# FRAGMENTO DE TEXTO
^^^^^^^^
Lo he visto todos y cada uno de los días en que he estado en Ibiza. Desde las primeras horas hasta la noche, iluminado entonces, vigilante siempre y vigilado amorosamente desde su casa por mi anfitriona, el buque de salvamento marítimo del Ministerio de Fomento «Clara Campoamor» ha formado parte inseparable de mi retina. Pinos […]

Lo he visto todos y cada uno de los días en que he estado en Ibiza. Desde las primeras horas hasta la noche, iluminado entonces, vigilante siempre y vigilado amorosamente desde su casa por mi anfitriona, el buque de salvamento marítimo del Ministerio de Fomento «Clara Campoamor» ha formado parte inseparable de mi retina.
Pinos tras las paredes blancas, el mar después, un par de rocas grandes y por allá el buque en aparente calma. No había momento en que saliéramos a la terraza sin observarlo, sin preguntarnos en silencio qué estaría sacando, sobre el reguero negro que aún pudiera permanecer bajos las aguas o si sería verdad que el óxido de baterías podridas algún día podría llegar a las playas.
En realidad, sólo se percibe, de lejos, su silueta enhiesta y acerada y no más que se intuye lo que hace. Pero al pasear cada mañana por Talamanca la brigada enfundada en plásticos blancos y muchas veces con máscaras recuerda sin confusión de lo que se trata. Y el propio olor feo, los barriles, las puntitas negras entre la arena blanca y los sospechosos fardos sobre el agua delatan sin disimulo lo que ha pasado y por qué «La Clara» es ya una pieza más del horizonte que abriga la bocana del puerto.
^^^^^^^^
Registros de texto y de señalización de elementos
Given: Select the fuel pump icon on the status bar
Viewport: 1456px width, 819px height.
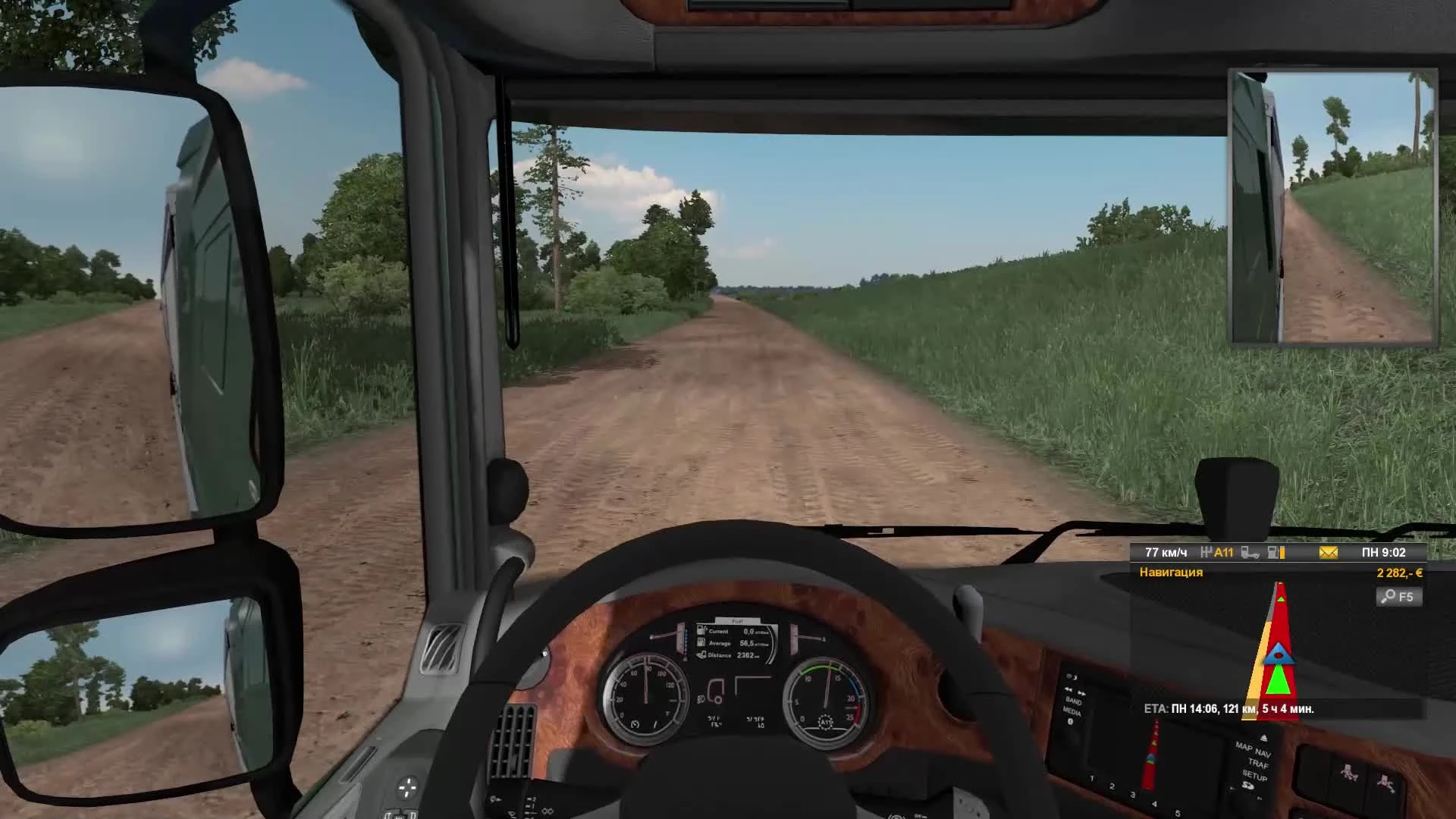Looking at the screenshot, I should pos(1272,554).
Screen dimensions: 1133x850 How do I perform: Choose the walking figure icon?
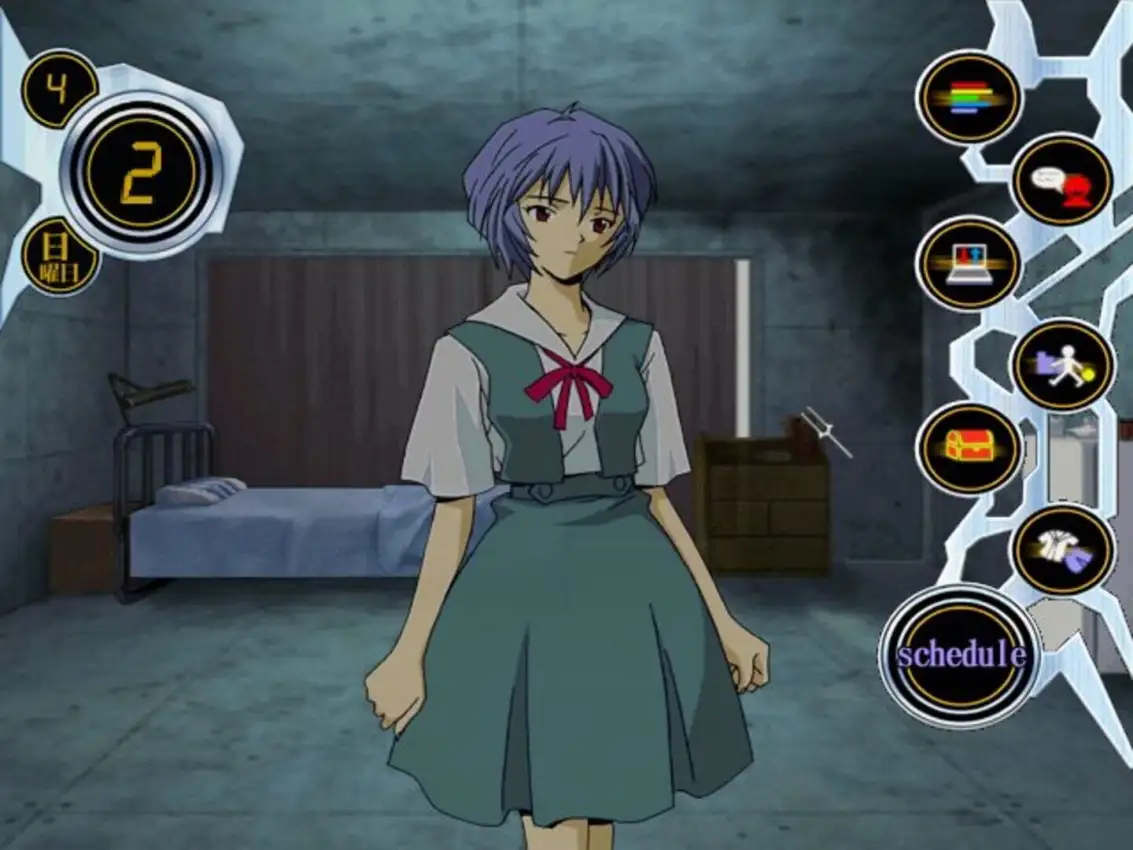pos(1062,364)
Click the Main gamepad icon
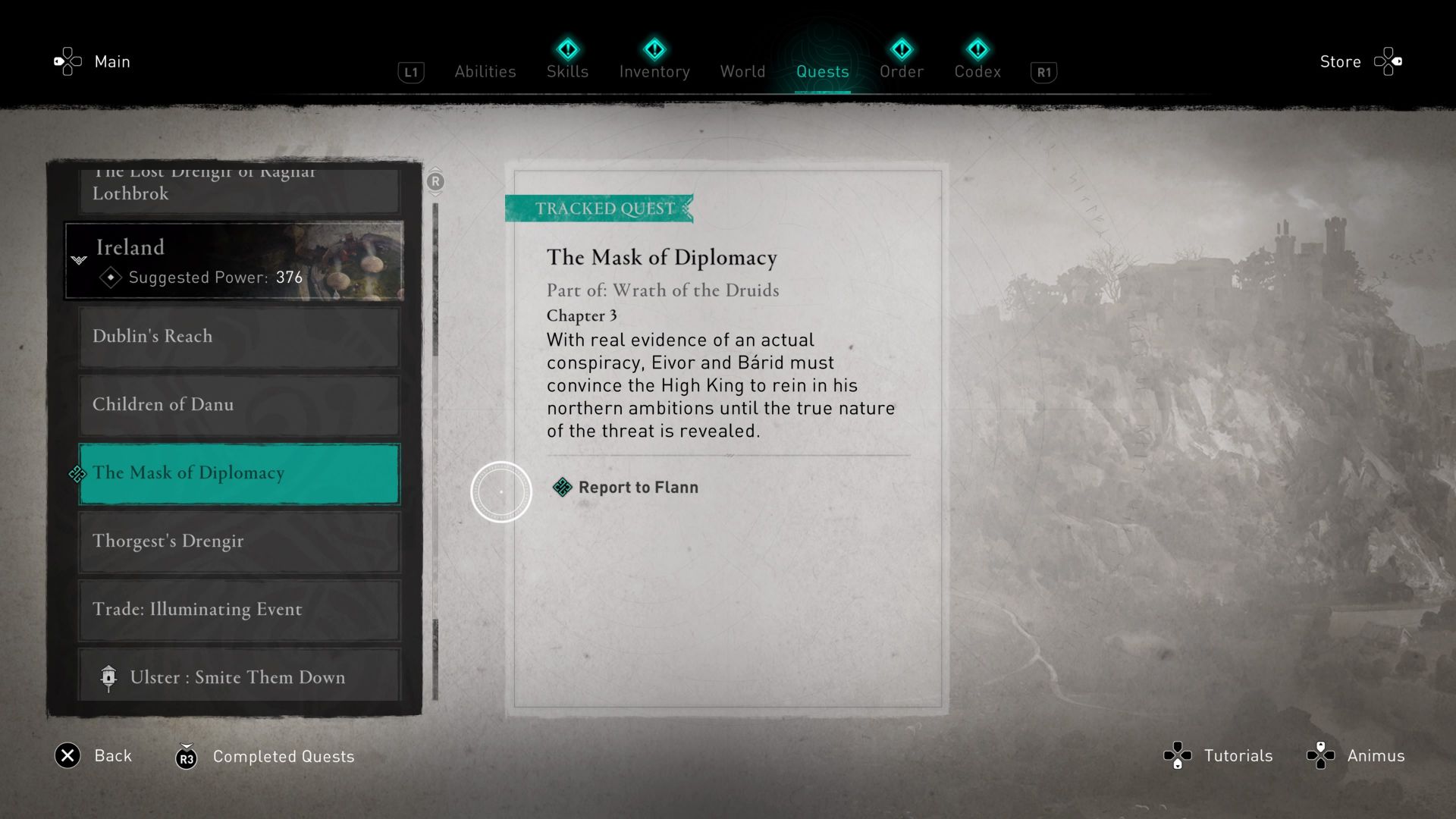Viewport: 1456px width, 819px height. click(67, 61)
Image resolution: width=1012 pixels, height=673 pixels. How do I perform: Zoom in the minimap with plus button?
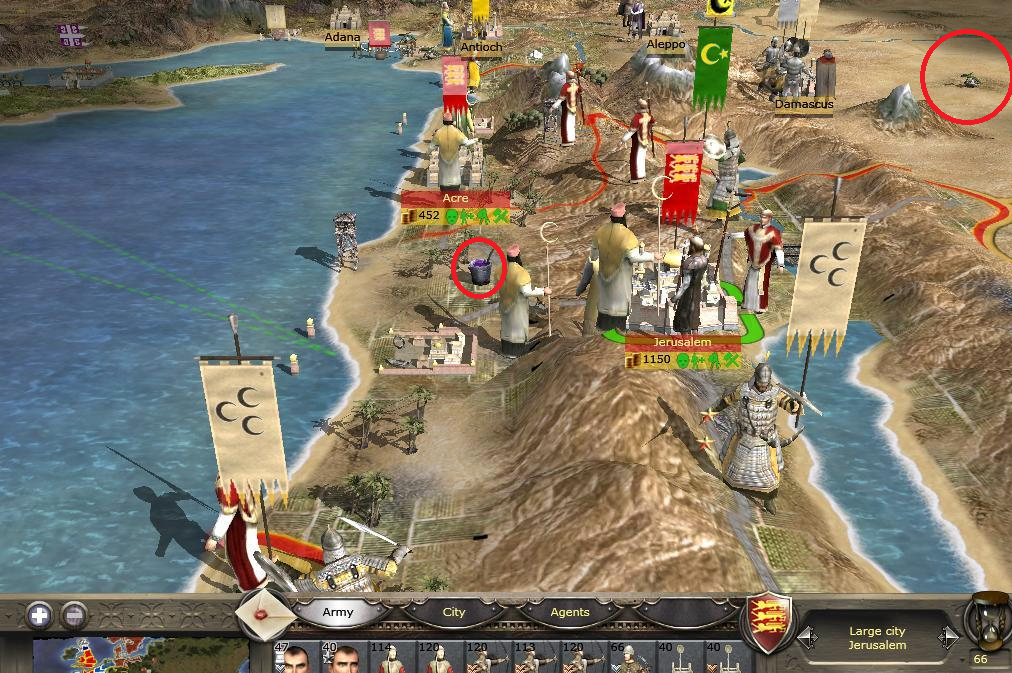39,614
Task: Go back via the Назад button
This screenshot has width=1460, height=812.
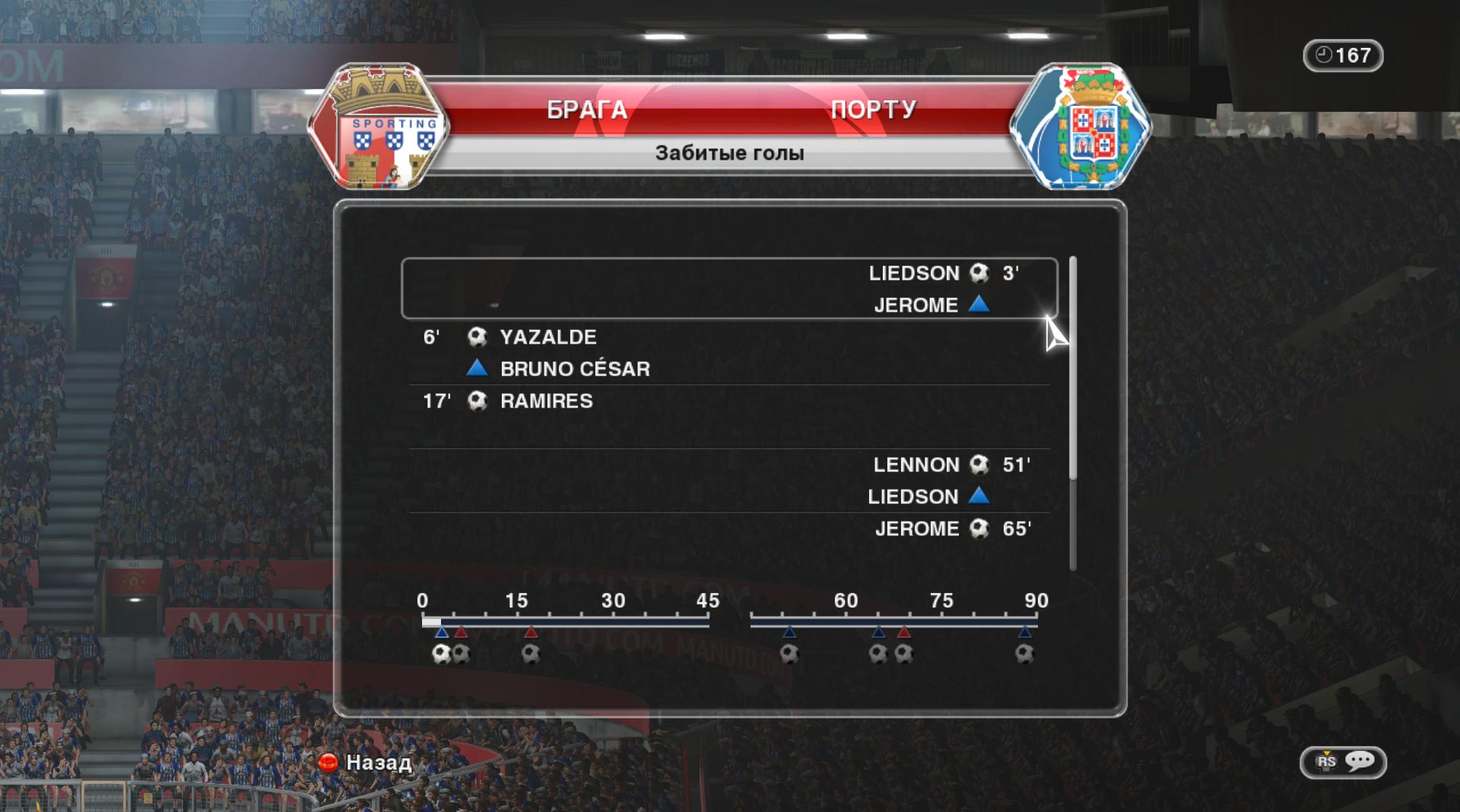Action: pyautogui.click(x=367, y=762)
^^^^^^^^
Prolonga el texto sobre el buque de salvamento «Clara Campoamor» en Ibiza a partir de su última oración.

Recordando al buque, no he podido dejar de pensar en la metáfora de su nombre, que evoca a una de las personalidades, no por casualidad mujer, más lúcidas y valientes de la Segunda República.
Como es bien sabido, fue ella, casi sola, la que defendió el derecho al voto de las mujeres frente a tantas otras políticas y políticos de izquierdas que lo negaban con la pérfida argumentación de que sería un voto de derechas.
Su posición política en relación con el voto femenino (su «pecado mortal» como ella misma escribió en el título de unos de sus libros) es una expresión paradigmática de la coherencia convertida en impulso e inteligencia moral y siempre vi en ella uno de los mejores ejemplos de que la política no tiene por qué estar reñida con la fidelidad a principios que por su propia definición (como el del derecho al voto) no pueden cuartearse.
Combatir la degradación ambiental acelerada de nuestra época requiere muchos instrumentos: voluntad, técnicos, medios materiales, dinero público y privado… Pero me parece que, sin lugar a dudas, lo que principalmente se necesita es el compromiso efectivo con un principio ético del cuidado y con un imperativo moral de conservación de la Tierra que nuestra civilización no ha desarrollado, al menos, de forma suficiente.
Los adversarios de izquierdas de Clara Campoamor que creían que si votaban las mujeres no recibirían sus votos se dejaban llevar por un sentido fragmentario y retributivo de los derechos y eludían la responsabilidad de ciudadanía que obligaba a dar la voz a quienes tenían derecho a ella, con independencia de lo que quisieran expresar luego con su voto.
No eran coherentes. Razonaban y decidían a partir de una especie de moral flexible, de una ética móvil que se establece en cada momento allí donde mejor conviene.
Y algo parecido ocurre cuando hoy día todo el mundo habla de ecología, de sostenibilidad o de responsabilidad ambiental a partir de principios fragmentados o con una evidente falta de coherencia entre los fines aparentemente perseguidos y los medios dispuestos para alcanzarlos.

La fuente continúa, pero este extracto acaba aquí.